Nobel laureate economist Paul Krugman has some powerful insights into the economic motivation for war in his recent New York Times op-ed. He worries that some modern wars may be deliberately conceived as a distraction from bad economic conditions; he is referring to Russia, and wondering what China might do one day if its economy falters.

Krugman's angle is an economist's twist on an ancient question: why do we fight?

'Rationalist' theories of war – nations fight when benefits exceed costs – overlook the simple reality that miscalculation is inevitable in warfare. In fact, miscalculation has been said to be the very cause of war. As Krugman observes, wars frequently ruin one, both or even all sides: 'starting a war is a very bad idea. But it keeps happening anyway.'

The economic argument against war was made by the liberal Manchester School in the 1860s, then made again by Norman Angell in The Great Illusion (1909). He has, unfairly, been ridiculed for his poor prediction. Angell wasn't arguing for the impossibility of war but for the stupidity of war. World War I proved him right, not wrong.

A century on, we still ponder Angell's puzzle: surely we are trading too much to contemplate conflict? This is the recurring myth of economic interdependence as a restraint on war. It was proven wrong in 1914, when Britain and Germany were highly entwined, and again today as Vladimir Putin risks Russia's economy for his Novorossia project. Some feel reassured by the massive 'Chimerica' financial condominium binding the US and China together. A US Marine Corp general voiced this confidence at a recent seminar: a conflict in the Pacific is unlikely, because 'we owe so much money.'

But money is seldom at the root of either war or peace among nations (although as Krugman notes resource booty often drives civil conflicts). The causes of inter-state war are famously complicated. It is often joked that more ink has been spilled over war than blood. Of the thousands of books on the subject I will cite a recent one because of its clarity. In Why Nations Fight, Richard Lebow comes to a resounding conclusion about the 94 major international conflicts since 1648. Of our three major motives – appetite (wealth), spirit (honour) and fear (security) – it is the human 'spirit' which incites most wars. A whopping 58% of wars were over standing or prestige. Revenge accounted for 10%. Material aggrandizement, or what Marx called imperialism, accounted for just 7%.
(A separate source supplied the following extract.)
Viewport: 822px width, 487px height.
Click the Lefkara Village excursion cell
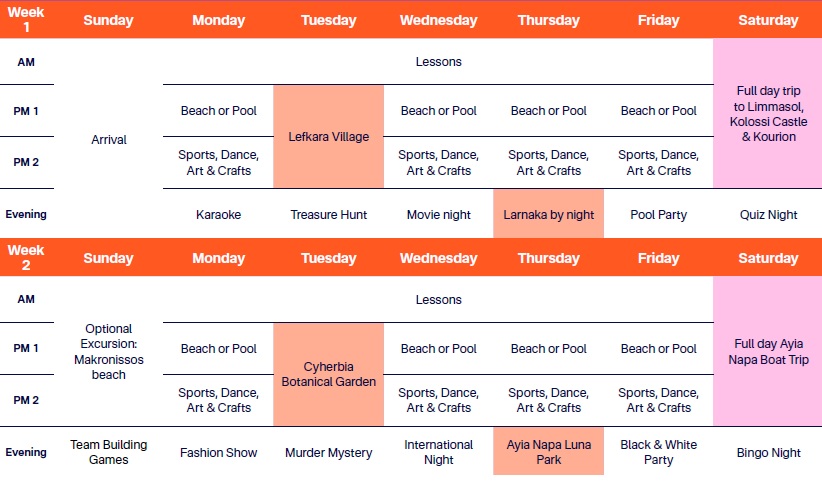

That fact is worth repeating: more than half of major conflicts were over 'who's the boss.'

Lebow's analysis is not simplistic. He doesn't mean that nations don't tussle over territory; they do. But their reason is often tied to historical sovereignty or security or influence, rather than material value. Curiously, he deliberates long over the US entry into World War II: was it caused by Japan's fear or America's revenge? Lebow's analysis challenges the widely held view that rising powers cause war. In fact it is the incumbent great powers who fight wars with the highest frequency (mostly insurgencies), and the declining great powers who act the most aggressively (often against weaker states) and irrationally (they usually lose). In other words, angry nations often miscalculate. He further shows that 'balance of power' arrangements aren't particularly good at preventing wars, tough they do work militarily (small comfort).

It can be said that a balance of power is emerging in Asia, one that partly rests on a 'financial balance of terror'. But the American general reassured by his nation's debt to China may overstate the effect of its deterrence. The trillion dollars or so Washington owes Beijing is a lot of money, but it's worth only one or two months of output of either country. There is a danger that economic interdependence actually heightens the risk of conflict by making nations over-confident in their ability to inflict financial pain.

Great powers usually only act as such 30 years or more after achieving that status. In China's case, Lebow calculates this may have happened as early as 1990. China now is a true superpower. Perhaps what America should worry about most is when 'Chimerica' is no longer so consequential to China, when Beijing becomes so mighty that it has no heed for American opinion. Then its actions may be driven purely by domestic spirits. By Krugman's bleak logic, that is when it may face economic problems at home, and distractions abroad will beckon.